I am separately [[https://learn.gold.ac.uk/mod/feedback/view.php?id=613718][asking you for your feedback]] on some more specific
aspects of this term; please note that this questionnaire is *not*
anonymous, and that participation in it is entirely voluntary. If
you do feel able to participate in this survey, please do so by
*12:45* on *Monday 10th December*.
* String matching
The skeleton files and tests provided give you a framework for
implementing a number of different string matching algorithms. You
should implement naïve string matching and at least one of the
Rabin-Karp and Knuth-Morris-Pratt algorithms. You should also use
the ~OpCounter~ class to count the number of character read
operations; for example
: if(T[i] = P[j])
should add 2 to the counter, and
: h - T[i-1] + T[i+m-1]
should also add 2.
Note that ~make test~ in the ~09/~ lab bundle directory *only* tests
naïve string matching. You can test your implementations of other
algorithms by running the test driver and passing on the
command-line an argument naming the algorithm you want to test.
** Naïve string matching
First, implement naïve matching. Check your implementation for
correctness against the provided tests. Are the provided tests
sufficient to make you confident that your implementation is
correct? Add test cases to the table of tests if not (and send me
a merge request!)
Using the ~StringMatchCount~ program (or otherwise), measure the
number of character reads to perform a match in the worst case (for
example, matching a pattern of $m$ characters =aaa...aab= against a
text of $n$ characters =aaa...aaa=). Copy and complete the
following table:
| m | n | char reads (worst case) |
|------+------+-------------------------|
| 2 | 10 | |
| 5 | 10 | |
| 10 | 10 | |
| 2 | 100 | |
| 20 | 100 | |
| 50 | 100 | |
| 100 | 100 | |
| 2 | 1000 | |
| 20 | 1000 | |
| 200 | 1000 | |
| 500 | 1000 | |
| 1000 | 1000 | |
** Rabin-Karp string matching
Implement Rabin-Karp matching using the rolling hash function
\[ h(s_{i..i+m-1}) = \sum_{k=i}^{i+m-1} s_i \bmod 256 \]
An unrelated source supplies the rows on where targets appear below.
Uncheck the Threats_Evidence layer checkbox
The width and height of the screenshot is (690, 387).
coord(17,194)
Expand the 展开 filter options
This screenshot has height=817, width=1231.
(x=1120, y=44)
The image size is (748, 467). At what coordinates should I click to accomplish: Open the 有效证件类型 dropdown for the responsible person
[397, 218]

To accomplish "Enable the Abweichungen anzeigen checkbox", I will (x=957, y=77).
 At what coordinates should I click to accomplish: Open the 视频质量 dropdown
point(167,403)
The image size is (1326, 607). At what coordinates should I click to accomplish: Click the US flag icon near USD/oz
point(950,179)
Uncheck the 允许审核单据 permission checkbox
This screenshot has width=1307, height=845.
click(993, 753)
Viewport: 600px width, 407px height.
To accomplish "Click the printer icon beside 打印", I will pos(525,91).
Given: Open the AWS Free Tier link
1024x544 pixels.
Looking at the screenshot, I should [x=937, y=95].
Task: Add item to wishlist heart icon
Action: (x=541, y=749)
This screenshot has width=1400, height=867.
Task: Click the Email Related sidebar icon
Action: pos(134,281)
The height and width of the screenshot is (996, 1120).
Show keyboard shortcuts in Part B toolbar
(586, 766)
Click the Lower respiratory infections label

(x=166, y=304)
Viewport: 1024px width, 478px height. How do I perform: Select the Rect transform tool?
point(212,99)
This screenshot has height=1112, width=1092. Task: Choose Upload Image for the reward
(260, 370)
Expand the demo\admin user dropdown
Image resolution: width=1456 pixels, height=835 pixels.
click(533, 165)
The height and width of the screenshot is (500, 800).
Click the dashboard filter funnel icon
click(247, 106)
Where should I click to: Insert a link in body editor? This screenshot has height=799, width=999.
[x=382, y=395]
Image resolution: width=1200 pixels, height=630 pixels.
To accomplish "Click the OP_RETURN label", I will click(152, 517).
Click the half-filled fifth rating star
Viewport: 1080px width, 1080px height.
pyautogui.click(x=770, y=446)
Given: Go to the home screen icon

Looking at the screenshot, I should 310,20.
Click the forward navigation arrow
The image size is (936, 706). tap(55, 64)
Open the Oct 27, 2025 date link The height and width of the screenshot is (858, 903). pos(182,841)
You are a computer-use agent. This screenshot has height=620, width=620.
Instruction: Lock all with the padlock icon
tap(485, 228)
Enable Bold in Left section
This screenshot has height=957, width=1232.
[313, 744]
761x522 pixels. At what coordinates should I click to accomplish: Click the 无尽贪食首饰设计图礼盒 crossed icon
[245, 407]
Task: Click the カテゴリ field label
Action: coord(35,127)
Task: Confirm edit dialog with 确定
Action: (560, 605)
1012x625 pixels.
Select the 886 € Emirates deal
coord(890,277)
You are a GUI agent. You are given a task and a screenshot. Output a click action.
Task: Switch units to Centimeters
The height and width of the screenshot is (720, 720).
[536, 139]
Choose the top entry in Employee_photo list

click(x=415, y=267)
Use this implementation to investigate the number of character
reads in the best case (when the value of the hash function
applied to text substrings is always distinct from the hash value
of the pattern) and the worst case (when the value of the hash
function applied to text substrings always collides with the hash
of the pattern, without there being a match).
The best case is a pattern of $m$ characters =aaa...aaab= against a
text of $n$ characters =aaa...aaa=; the worst case is a pattern of
$m$ characters =bbb...bbbca= against a text of $n$ characters
=bbb...bbb=
| m | n | char reads (best case) | char reads (worst case) |
|------+------+------------------------+-------------------------|
| 2 | 10 | | |
| 5 | 10 | | |
| 10 | 10 | | |
| 2 | 100 | | |
| 20 | 100 | | |
| 50 | 100 | | |
| 100 | 100 | | |
| 2 | 1000 | | |
| 20 | 1000 | | |
| 200 | 1000 | | |
| 500 | 1000 | | |
| 1000 | 1000 | | |
Don't forget to include in your count of character reads the
operations needed to compute the hash value of the pattern.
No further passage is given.